Groovy DSL Scripting
It should be noted Cascading can be used from any JVM based scripting language. But this page documents the use of a particular Domain Specific Language (DSL) written in Groovy explicitly for creating Cascading applications. Unfortunately it turns out such applications are harder to debug, so we recommend scripting Cascading applications against the API directly, which turns out is quite simple, if not simpler.
Subsequently, this Groovy DSL has been moved to the Cascading Modules page and is now maintained separately from Cascading Core. To download and build, visit the Modules page.
With the Cascading Module Cascading.groovy DSL, users can create sophisticated data processing applications using the Groovy scripting language.
This DSL was designed for those groups that need to expose Hadoop to the 'casual' user who needs to get and manipulate valuable data on an organizations Hadoop cluster, but who possibly doesn't have the time to learn Java, the Hadoop API, or to think in MapReduce to solve their problems and access data.
No Groovy code is run in the cluster, it is only used as a means to build complex Cascading Flows and Cascades. Think of it as an Ant build file. Ant is configured by XML build files which represent internal graph of tasks the Ant tool needs to execute. We find XML tedious for such applications and figured Groovy to be a better alternative.
Here is what the canonical 'word count' example looks like in Cascading.groovy syntax:
Flow flow = builder.flow("wordcount")
{
// specify the input file, and its scheme, text
// the text scheme reads and processes each line at a time
source(input, scheme: text())
// break up each line into words
tokenize(/[.,]*\s+/)
// group each unique word
group()
// count the size of each unique word group
// stuff the results in a new field named 'count'
count()
// sort the results in reverse (descending) order
// by the 'count' value
group(["count"], reverse: true)
// write out the results, same scheme as the source
// here we delete the sink if it exists already
sink(output)
}
Typically the word count examples in the wild don't sort the results, but, since it was only one additional line, we added it.
The Cascading.groovy extension provides a Groovy builder for assembling Cascading pipe assemblies, tap maps, flows and cascades. It allows the script writer to be as formal or informal as the situation merits. The above example is very brief and informal since the problem at hand is trivial and simple.
But there are cases where the arrangement of sinks and sources is complex. The data processing includes many splits and joins. There needs to be many logical grouping of discrete processing routines. And there might be a difficult number of these routines to keep managed and available for reuse. In these cases, a more verbose and formal representation may be necessary.

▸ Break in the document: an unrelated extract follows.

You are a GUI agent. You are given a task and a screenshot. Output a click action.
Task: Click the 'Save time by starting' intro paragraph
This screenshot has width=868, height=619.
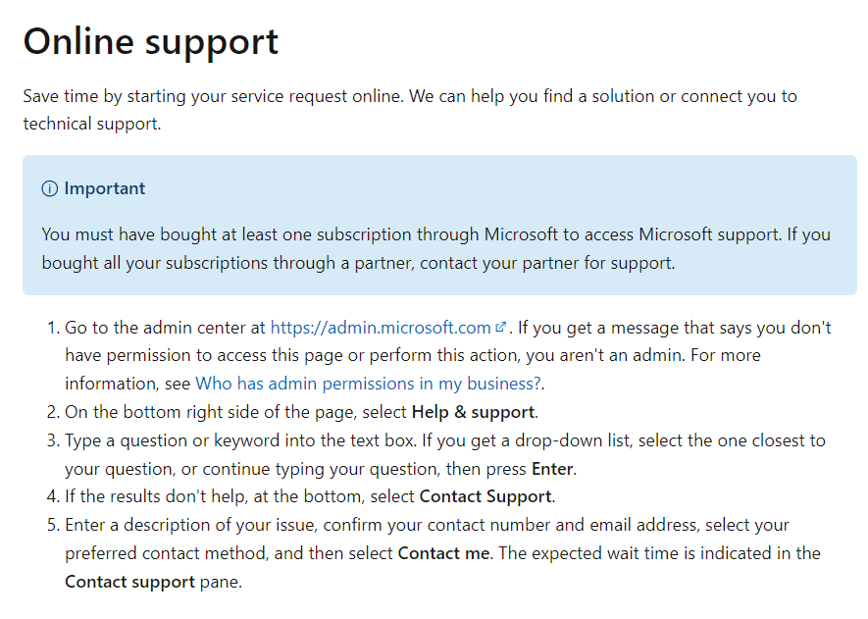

One possible expansion of the informal form above can be seen here:
def assembly = builder.assembly(name: "wordcount")
{
eachTuple(args: ["line"], results: ["word"])
{
regexSplitGenerator(declared: ["word"], pattern: /[.,]*\s+/) // tokenize is an alias
}
group(["word"])
everyGroup(args: ["word"], results: ["word", "count"])
{
count()
}
group(["count"], reverse: true)
}
def map = builder.map()
{
source(name: "wordcount")
{
hfs(input)
{
text(["line"])
}
}
sink(name: "wordcount")
{
hfs(output)
{
text()
}
}
}
Flow flow = builder.flow(name: "wordcount", map: map, assembly: assembly);
Those more familiar to Cascading Java API will find this more natural, but should see the benefits of a more abbreviated form.
For a much more complex example, see our implementation of the wide finder 2 benchmark in the git repository. Note that this example uses stream assertions to validate the data in the stream.
Having 'two' formats may seem confusing, but the intent of this builder is to allow for simple things to be simple. As the writer adds more complexity to their application, the Cascading builder is in a position to absorb it.
Getting started is simple. It only requires HADOOP_HOME be set in the users environment, for Groovy to be installed, and for Cascading.groovy to be downloaded and installed via the ./cascading.groovy/setup.groovy script file.
Once installed, users can execute any of the samples, in the ./cascading.groovy/samples directory, via the groovy interpreter.
On startup, Hadoop will be automatically loaded into the Groovy interpreter CLASSPATH, determined by the current HADOOP_HOME and optionally HADOOP_CONF environment variables.
See the API doc for the cascading.groovy package for details on the supported syntax and operations.